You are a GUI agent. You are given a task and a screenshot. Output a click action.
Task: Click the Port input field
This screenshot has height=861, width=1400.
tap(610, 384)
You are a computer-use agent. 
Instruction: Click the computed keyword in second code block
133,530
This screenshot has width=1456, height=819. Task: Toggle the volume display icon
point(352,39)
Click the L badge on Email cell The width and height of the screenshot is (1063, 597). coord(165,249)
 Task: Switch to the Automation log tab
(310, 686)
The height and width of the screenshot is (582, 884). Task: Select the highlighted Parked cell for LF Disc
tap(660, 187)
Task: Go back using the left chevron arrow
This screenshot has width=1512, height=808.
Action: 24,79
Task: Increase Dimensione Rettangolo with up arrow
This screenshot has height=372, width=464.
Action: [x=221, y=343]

EXERCISE DESCRIPTION
Recast everything from the line containing "Task: Increase Dimensione" down to the last of the entries as a two-column CSV with the headers instruction and answer. Give one row per entry, with each value in a single quoted field and line breaks replaced by spaces.

RESPONSE TO THE TASK
instruction,answer
"Task: Increase Dimensione Rettangolo with up arrow This screenshot has height=372, width=464.","Action: [x=221, y=343]"